*Exercise*:
Reproduce the passage of the Stephen Hill article starting at "He arrived at" and ending at "then predict greatness.".

--- Text block Enclosed Below ---

Aug. 11, 2011
By Matt Winkeljohn
Sting Daily
Perhaps we all have the right to practice selective amnesia now and then, and Stephen Hill is choosing now. He’s opting to look only forward, being careful even to avoid the practice of learning from last year’s mistakes — at least publicly.
About 2010, forget it. Hill said he has.
“I remember last season, but … I am … well, it’s just a blur,” he said.
Georgia Tech’s junior wide receiver has from the moment he stepped on campus in 2009 looked fit for the role of eventual “go-to receiver” whether one chose to judge by his appearance or his bio or both.
He arrived at 6-feet-5, gliding more than he ran, and quite quickly at that. He looked perfect for a poster with long limbs, a longer stride, speed to spare and a physique that warranted comparison to Calvin Johnson.
First, he had to pay his dues.
He did this by toiling in the shadow of a superstar and catching six passes as a true freshman in ’09. The sample size was small, but within it were enough visual treats that the temptation became immense for others to add that evidence to legendary tales of his high school feats and then predict greatness.

--- End of Enclosed Text block ---
--- The data Enclosed Below ---

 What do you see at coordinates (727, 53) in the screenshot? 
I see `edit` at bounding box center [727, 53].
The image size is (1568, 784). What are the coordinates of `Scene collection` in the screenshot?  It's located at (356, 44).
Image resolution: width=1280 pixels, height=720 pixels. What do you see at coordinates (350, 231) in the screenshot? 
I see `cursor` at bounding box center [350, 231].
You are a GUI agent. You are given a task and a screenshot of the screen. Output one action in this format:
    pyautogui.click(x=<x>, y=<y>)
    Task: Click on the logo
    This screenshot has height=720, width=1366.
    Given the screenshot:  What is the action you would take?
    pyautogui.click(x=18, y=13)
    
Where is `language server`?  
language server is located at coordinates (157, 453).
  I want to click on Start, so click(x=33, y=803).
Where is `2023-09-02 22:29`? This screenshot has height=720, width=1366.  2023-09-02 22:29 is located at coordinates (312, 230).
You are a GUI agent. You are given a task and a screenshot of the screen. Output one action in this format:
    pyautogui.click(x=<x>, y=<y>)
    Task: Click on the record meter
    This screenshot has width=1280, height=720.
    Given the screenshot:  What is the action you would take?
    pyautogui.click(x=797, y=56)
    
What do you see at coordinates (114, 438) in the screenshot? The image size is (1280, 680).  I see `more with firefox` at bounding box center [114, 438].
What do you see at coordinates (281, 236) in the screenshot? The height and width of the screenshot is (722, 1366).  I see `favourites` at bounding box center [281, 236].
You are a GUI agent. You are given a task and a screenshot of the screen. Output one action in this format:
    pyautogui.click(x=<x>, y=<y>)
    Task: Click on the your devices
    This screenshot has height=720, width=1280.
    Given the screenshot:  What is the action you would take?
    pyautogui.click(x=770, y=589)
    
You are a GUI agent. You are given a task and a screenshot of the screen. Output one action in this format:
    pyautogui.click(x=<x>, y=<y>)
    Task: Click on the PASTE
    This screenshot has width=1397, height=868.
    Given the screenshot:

--- End of Enclosed The data ---

*Answer to this exercise*:
He arrived at 6-feet-5, gliding more than he ran, and quite quickly at that. He looked perfect for a poster with long limbs, a longer stride, speed to spare and a physique that warranted comparison to Calvin Johnson.
First, he had to pay his dues.
He did this by toiling in the shadow of a superstar and catching six passes as a true freshman in ’09. The sample size was small, but within it were enough visual treats that the temptation became immense for others to add that evidence to legendary tales of his high school feats and then predict greatness.